**THE TASK**
Could you extract every entry below and reproduce it exactly?

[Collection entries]
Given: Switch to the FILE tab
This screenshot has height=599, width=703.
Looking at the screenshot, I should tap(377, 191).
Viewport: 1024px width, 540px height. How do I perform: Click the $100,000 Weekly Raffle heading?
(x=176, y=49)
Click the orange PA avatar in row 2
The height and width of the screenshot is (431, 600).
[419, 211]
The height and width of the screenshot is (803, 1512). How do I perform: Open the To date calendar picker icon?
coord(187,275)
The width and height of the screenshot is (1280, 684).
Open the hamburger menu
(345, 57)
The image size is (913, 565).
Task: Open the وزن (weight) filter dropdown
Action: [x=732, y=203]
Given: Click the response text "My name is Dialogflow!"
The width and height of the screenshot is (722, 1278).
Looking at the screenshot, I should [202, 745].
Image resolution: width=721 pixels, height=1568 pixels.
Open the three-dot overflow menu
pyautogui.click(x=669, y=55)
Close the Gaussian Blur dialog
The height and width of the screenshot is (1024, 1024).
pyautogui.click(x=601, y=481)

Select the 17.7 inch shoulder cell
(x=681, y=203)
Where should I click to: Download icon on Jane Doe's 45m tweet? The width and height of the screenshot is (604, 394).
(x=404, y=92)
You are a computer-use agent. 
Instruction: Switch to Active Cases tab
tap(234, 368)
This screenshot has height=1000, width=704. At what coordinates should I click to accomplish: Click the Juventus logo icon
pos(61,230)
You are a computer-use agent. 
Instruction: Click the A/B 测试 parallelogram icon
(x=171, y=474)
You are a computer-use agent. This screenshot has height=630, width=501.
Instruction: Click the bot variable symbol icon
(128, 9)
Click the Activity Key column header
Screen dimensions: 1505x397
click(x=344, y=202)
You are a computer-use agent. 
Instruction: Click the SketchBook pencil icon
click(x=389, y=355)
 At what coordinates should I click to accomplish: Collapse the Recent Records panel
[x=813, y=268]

**ANSWER TO THIS TASK**
Given: Switch to the FILE tab
This screenshot has height=599, width=703.
Looking at the screenshot, I should tap(377, 191).
Viewport: 1024px width, 540px height. How do I perform: Click the $100,000 Weekly Raffle heading?
(x=176, y=49)
Click the orange PA avatar in row 2
The height and width of the screenshot is (431, 600).
[419, 211]
The height and width of the screenshot is (803, 1512). How do I perform: Open the To date calendar picker icon?
coord(187,275)
The width and height of the screenshot is (1280, 684).
Open the hamburger menu
(345, 57)
The image size is (913, 565).
Task: Open the وزن (weight) filter dropdown
Action: [x=732, y=203]
Given: Click the response text "My name is Dialogflow!"
The width and height of the screenshot is (722, 1278).
Looking at the screenshot, I should [202, 745].
Image resolution: width=721 pixels, height=1568 pixels.
Open the three-dot overflow menu
pyautogui.click(x=669, y=55)
Close the Gaussian Blur dialog
The height and width of the screenshot is (1024, 1024).
pyautogui.click(x=601, y=481)

Select the 17.7 inch shoulder cell
(x=681, y=203)
Where should I click to: Download icon on Jane Doe's 45m tweet? The width and height of the screenshot is (604, 394).
(x=404, y=92)
You are a computer-use agent. 
Instruction: Switch to Active Cases tab
tap(234, 368)
This screenshot has height=1000, width=704. At what coordinates should I click to accomplish: Click the Juventus logo icon
pos(61,230)
You are a computer-use agent. 
Instruction: Click the A/B 测试 parallelogram icon
(x=171, y=474)
You are a computer-use agent. This screenshot has height=630, width=501.
Instruction: Click the bot variable symbol icon
(128, 9)
Click the Activity Key column header
Screen dimensions: 1505x397
click(x=344, y=202)
You are a computer-use agent. 
Instruction: Click the SketchBook pencil icon
click(x=389, y=355)
 At what coordinates should I click to accomplish: Collapse the Recent Records panel
[x=813, y=268]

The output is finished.